* _INFORMATION PROVIDED_:

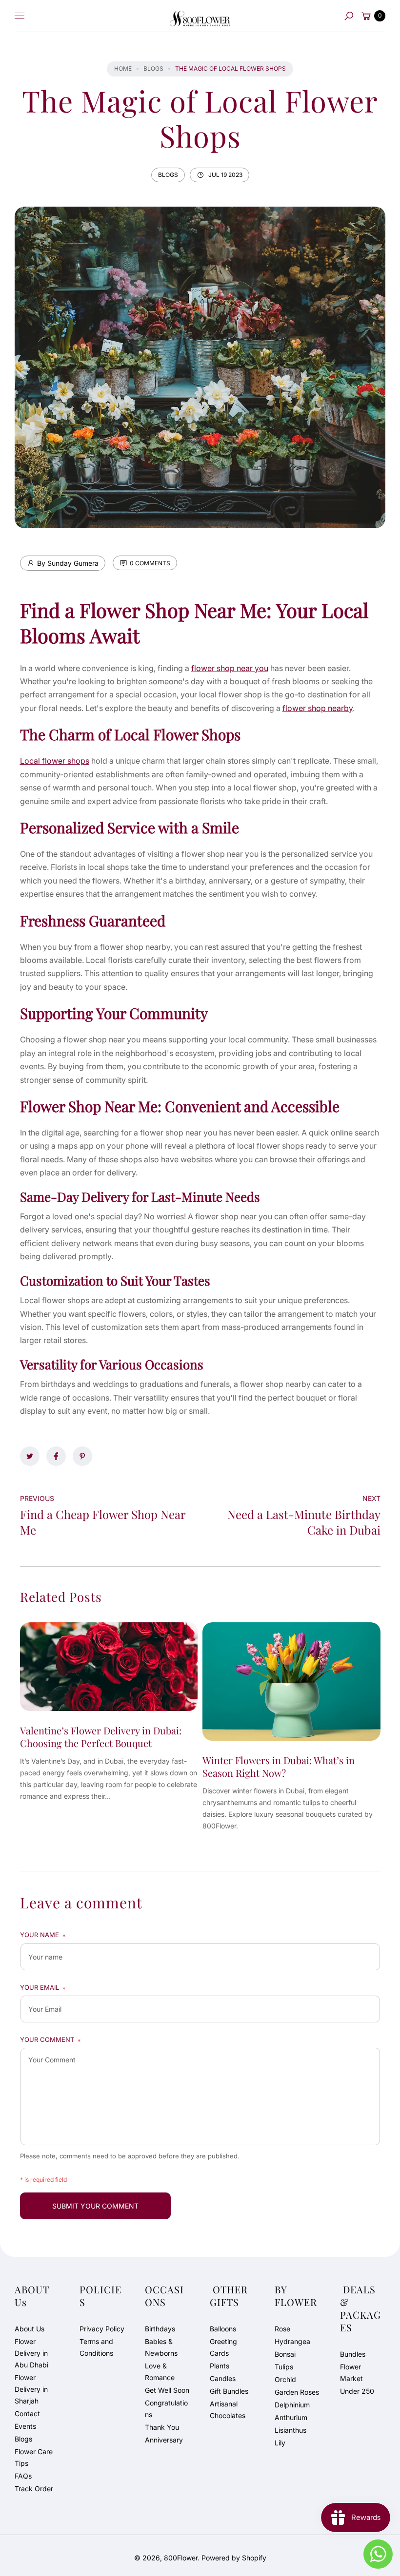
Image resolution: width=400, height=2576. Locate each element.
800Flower (181, 2558)
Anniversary (164, 2440)
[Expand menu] (19, 16)
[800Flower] (200, 16)
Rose (282, 2329)
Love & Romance (160, 2372)
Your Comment (50, 2040)
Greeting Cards (223, 2347)
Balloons (223, 2329)
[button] (349, 16)
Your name (43, 1935)
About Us (29, 2329)
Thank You (162, 2427)
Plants (219, 2366)
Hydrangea (292, 2341)
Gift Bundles (229, 2391)
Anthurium (291, 2417)
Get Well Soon (167, 2390)
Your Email (43, 1988)
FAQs (23, 2476)
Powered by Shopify (233, 2558)
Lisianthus (290, 2430)
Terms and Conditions (96, 2347)
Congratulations (166, 2409)
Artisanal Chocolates (227, 2410)
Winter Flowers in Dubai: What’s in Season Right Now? (278, 1766)
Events (25, 2426)
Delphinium (292, 2405)
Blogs (153, 68)
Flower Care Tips (34, 2457)
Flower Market (351, 2373)
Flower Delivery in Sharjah (31, 2389)
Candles (223, 2378)
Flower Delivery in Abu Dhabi (31, 2353)
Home (123, 68)
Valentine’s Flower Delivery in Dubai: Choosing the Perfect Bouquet (100, 1736)
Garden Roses (297, 2392)
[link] (30, 1456)
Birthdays (160, 2329)
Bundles (352, 2354)
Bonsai (285, 2354)
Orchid (285, 2379)
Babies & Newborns (161, 2347)
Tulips (284, 2367)
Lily (280, 2443)
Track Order (34, 2488)
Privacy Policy (102, 2329)
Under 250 (357, 2391)
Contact (27, 2413)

* _EXERCISE_:
Your answer must consist only of the lines from the one with "Terms and Conditions (96, 2347)" through the final line of the entries, each retyped exactly.

* _RESULT FOR THIS TASK_:
Terms and Conditions (96, 2347)
Congratulations (166, 2409)
Artisanal Chocolates (227, 2410)
Winter Flowers in Dubai: What’s in Season Right Now? (278, 1766)
Events (25, 2426)
Delphinium (292, 2405)
Blogs (153, 68)
Flower Care Tips (34, 2457)
Flower Market (351, 2373)
Flower Delivery in Sharjah (31, 2389)
Candles (223, 2378)
Flower Delivery in Abu Dhabi (31, 2353)
Home (123, 68)
Valentine’s Flower Delivery in Dubai: Choosing the Perfect Bouquet (100, 1736)
Garden Roses (297, 2392)
[link] (30, 1456)
Birthdays (160, 2329)
Bundles (352, 2354)
Bonsai (285, 2354)
Orchid (285, 2379)
Babies & Newborns (161, 2347)
Tulips (284, 2367)
Lily (280, 2443)
Track Order (34, 2488)
Privacy Policy (102, 2329)
Under 250 (357, 2391)
Contact (27, 2413)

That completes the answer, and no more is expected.